╭─ MATERIAL TO PROCESS
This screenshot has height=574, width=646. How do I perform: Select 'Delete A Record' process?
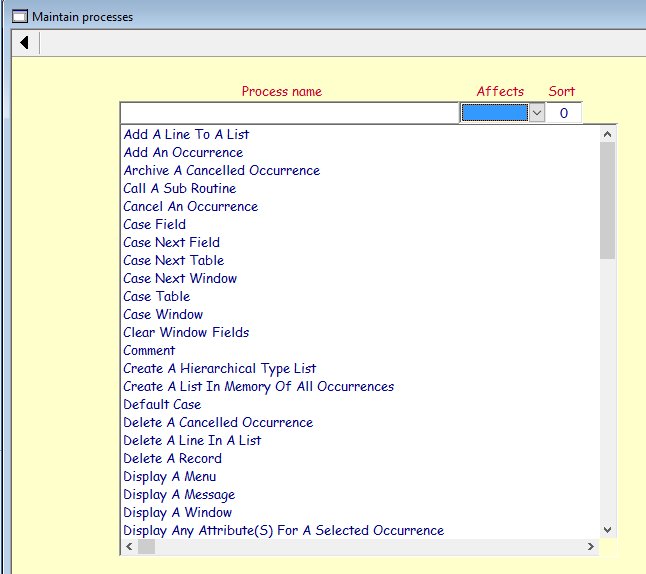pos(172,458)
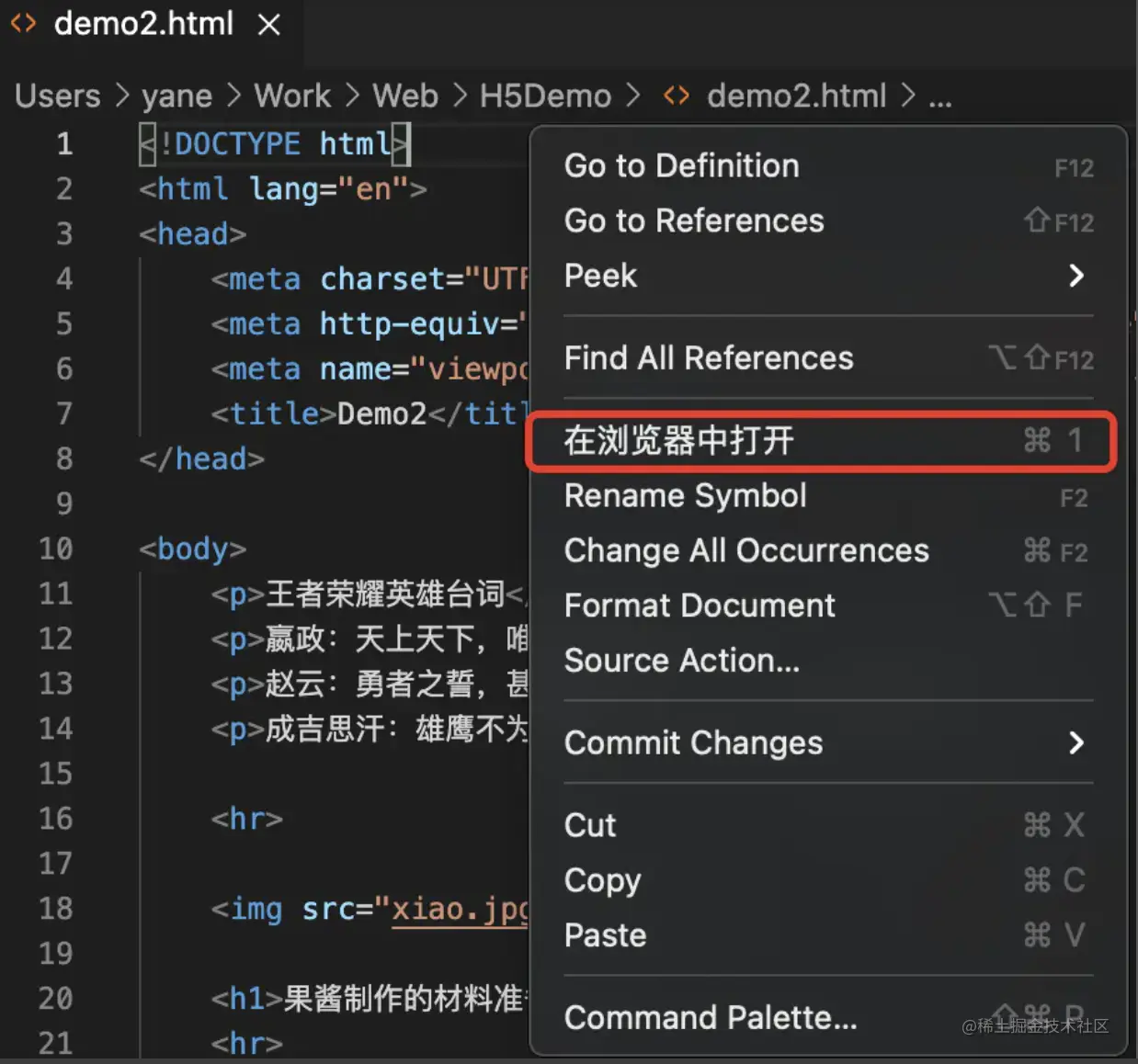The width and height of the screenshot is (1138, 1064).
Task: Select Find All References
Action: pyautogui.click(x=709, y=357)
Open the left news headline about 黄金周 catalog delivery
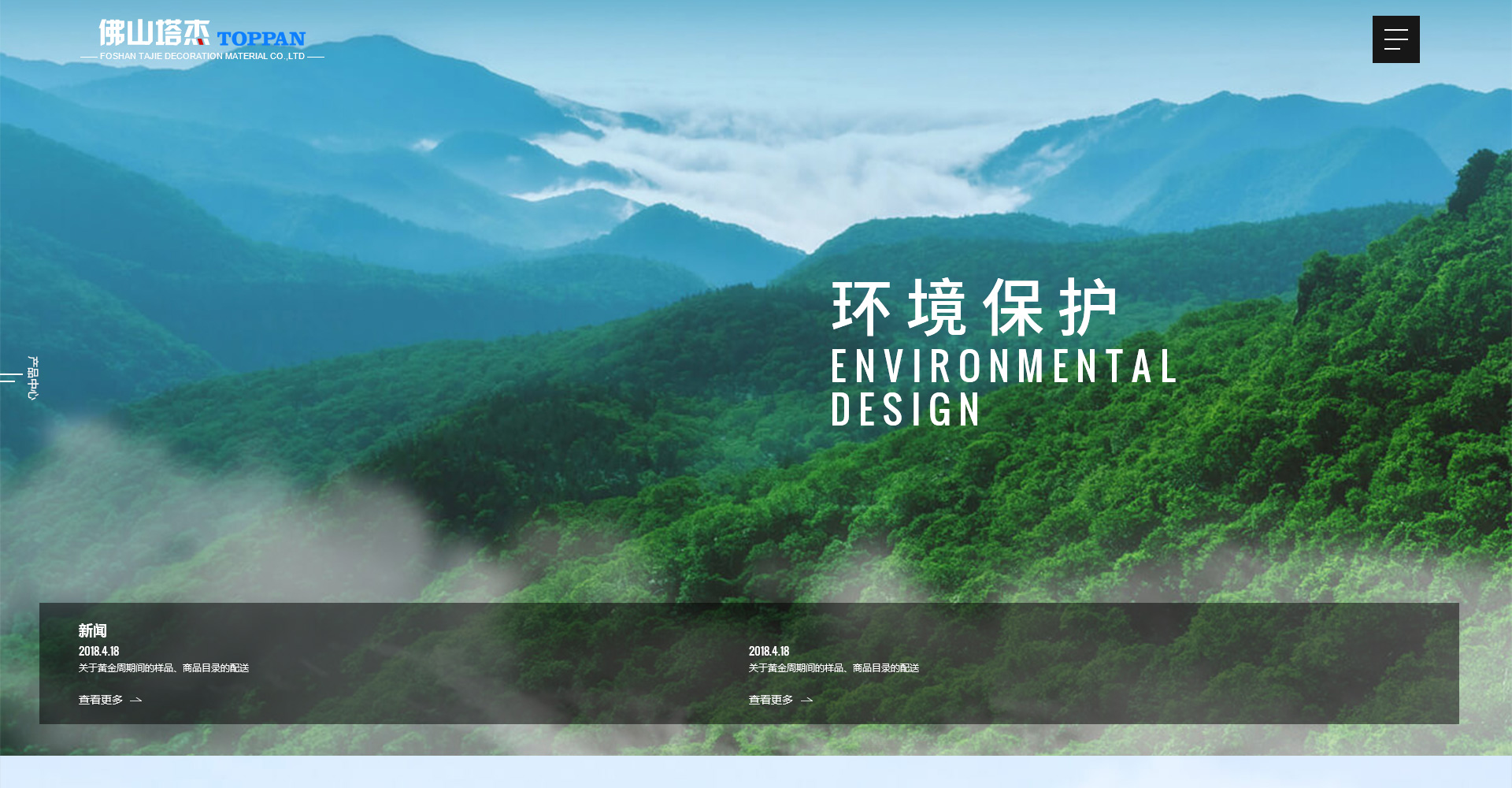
╰─
* **EXERCISE AIM**: From top to bottom, restate the records above exactly and omit every picture.

* **SOLUTION TO THIS EXERCISE**:
This screenshot has height=574, width=646. How do I perform: Select 'Delete A Record' process?
pos(172,458)
The width and height of the screenshot is (1138, 1064).
Task: Select Find All References
Action: pyautogui.click(x=709, y=357)
Open the left news headline about 黄金周 catalog delivery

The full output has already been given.